Stored records
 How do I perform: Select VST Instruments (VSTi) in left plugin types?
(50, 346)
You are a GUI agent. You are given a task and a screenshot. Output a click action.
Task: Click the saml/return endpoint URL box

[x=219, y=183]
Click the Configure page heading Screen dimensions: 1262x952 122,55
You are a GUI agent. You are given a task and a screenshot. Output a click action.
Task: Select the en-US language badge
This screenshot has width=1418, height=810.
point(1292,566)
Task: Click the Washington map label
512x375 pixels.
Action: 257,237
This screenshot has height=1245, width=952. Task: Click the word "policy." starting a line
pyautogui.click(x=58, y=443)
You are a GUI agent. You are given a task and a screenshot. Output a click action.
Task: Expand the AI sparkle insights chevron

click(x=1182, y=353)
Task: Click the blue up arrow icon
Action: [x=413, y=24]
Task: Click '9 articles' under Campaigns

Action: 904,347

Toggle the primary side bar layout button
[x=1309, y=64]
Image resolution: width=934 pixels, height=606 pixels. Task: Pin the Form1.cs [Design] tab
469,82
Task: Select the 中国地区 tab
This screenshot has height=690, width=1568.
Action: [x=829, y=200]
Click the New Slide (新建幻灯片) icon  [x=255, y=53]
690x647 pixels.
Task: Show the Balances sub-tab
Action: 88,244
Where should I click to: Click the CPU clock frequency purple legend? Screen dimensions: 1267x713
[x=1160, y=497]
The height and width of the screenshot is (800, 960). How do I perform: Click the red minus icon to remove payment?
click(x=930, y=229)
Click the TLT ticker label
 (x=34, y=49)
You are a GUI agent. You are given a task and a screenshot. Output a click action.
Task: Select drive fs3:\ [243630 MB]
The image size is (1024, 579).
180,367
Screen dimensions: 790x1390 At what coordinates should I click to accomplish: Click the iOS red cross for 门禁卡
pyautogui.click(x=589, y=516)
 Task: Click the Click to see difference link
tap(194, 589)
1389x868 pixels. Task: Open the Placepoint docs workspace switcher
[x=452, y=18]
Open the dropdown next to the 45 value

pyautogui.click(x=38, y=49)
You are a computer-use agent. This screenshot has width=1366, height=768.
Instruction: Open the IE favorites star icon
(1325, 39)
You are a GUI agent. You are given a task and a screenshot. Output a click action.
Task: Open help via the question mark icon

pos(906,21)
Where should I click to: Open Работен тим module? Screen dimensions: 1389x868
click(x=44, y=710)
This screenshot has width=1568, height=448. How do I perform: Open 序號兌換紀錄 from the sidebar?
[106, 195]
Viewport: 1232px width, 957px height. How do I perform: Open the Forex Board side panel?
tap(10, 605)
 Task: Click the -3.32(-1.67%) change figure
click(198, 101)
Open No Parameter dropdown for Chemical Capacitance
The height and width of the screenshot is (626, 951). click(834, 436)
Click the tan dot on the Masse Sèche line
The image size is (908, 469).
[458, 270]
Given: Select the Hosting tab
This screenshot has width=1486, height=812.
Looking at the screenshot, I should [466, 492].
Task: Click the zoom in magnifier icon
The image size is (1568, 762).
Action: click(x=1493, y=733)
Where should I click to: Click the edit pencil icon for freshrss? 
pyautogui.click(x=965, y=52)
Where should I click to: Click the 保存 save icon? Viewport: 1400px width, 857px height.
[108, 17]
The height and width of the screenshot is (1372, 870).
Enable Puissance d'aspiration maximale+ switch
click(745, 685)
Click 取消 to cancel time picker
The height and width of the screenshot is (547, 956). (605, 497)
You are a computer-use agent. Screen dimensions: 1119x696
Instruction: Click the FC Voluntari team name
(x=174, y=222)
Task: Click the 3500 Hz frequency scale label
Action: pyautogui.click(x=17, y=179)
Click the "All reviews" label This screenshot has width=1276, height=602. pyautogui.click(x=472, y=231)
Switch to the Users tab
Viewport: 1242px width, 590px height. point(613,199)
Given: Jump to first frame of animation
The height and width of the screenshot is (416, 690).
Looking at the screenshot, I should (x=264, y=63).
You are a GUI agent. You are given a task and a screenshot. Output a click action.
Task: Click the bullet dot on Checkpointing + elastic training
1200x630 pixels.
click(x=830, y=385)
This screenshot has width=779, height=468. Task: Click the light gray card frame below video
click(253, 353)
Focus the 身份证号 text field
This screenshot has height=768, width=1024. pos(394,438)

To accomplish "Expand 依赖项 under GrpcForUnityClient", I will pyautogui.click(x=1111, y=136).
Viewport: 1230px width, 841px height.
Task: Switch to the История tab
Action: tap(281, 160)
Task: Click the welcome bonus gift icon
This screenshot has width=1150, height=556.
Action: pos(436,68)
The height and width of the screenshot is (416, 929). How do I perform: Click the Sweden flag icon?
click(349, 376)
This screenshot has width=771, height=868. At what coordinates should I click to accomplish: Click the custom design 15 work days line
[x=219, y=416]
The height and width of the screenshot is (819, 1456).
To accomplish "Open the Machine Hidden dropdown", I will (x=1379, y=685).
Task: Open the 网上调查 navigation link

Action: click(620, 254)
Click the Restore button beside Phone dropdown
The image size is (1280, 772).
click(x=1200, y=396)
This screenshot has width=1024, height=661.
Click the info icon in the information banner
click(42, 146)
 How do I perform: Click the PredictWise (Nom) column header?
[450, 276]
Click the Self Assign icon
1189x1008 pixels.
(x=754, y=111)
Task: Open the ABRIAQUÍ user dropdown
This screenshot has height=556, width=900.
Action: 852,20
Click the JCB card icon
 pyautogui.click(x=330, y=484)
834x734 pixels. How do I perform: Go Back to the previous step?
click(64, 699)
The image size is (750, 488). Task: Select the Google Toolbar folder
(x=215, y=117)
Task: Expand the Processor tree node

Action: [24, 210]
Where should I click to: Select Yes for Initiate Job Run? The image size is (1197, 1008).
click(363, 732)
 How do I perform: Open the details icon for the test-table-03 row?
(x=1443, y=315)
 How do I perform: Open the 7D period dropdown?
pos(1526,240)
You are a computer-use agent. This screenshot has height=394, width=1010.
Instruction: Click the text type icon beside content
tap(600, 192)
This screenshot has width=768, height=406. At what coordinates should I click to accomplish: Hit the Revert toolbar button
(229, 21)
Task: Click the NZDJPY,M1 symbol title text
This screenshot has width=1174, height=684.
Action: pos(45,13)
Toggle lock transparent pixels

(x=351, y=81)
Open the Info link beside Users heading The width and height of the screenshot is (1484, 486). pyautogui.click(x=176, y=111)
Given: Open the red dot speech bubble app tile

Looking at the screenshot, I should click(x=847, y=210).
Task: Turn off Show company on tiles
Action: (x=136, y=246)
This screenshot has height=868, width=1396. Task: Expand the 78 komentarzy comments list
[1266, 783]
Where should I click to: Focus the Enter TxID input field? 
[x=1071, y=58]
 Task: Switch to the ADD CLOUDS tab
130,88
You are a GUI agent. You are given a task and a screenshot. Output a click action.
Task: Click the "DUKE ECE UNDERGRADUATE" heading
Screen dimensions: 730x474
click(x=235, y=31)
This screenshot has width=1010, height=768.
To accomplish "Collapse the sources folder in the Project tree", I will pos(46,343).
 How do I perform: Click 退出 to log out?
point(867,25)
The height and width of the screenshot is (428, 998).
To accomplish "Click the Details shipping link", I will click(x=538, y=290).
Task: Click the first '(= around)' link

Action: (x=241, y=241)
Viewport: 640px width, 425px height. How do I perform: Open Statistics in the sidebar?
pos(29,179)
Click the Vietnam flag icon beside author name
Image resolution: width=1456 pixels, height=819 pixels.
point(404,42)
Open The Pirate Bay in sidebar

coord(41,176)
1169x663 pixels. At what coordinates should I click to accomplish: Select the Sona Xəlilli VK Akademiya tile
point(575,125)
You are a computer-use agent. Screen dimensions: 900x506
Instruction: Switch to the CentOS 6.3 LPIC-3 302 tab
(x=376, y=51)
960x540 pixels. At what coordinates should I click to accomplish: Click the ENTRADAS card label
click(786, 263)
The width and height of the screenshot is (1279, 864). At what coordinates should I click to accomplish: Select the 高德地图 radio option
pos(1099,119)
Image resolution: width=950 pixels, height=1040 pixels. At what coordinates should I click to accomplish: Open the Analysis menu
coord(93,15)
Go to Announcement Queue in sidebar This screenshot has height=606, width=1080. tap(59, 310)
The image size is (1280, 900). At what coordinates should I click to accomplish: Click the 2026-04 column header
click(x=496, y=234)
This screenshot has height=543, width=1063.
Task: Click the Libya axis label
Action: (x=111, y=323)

• **What is expected**: Work out how many lines of the data hold the string "computer". Reply with that number alone.

• **Task solution**: 4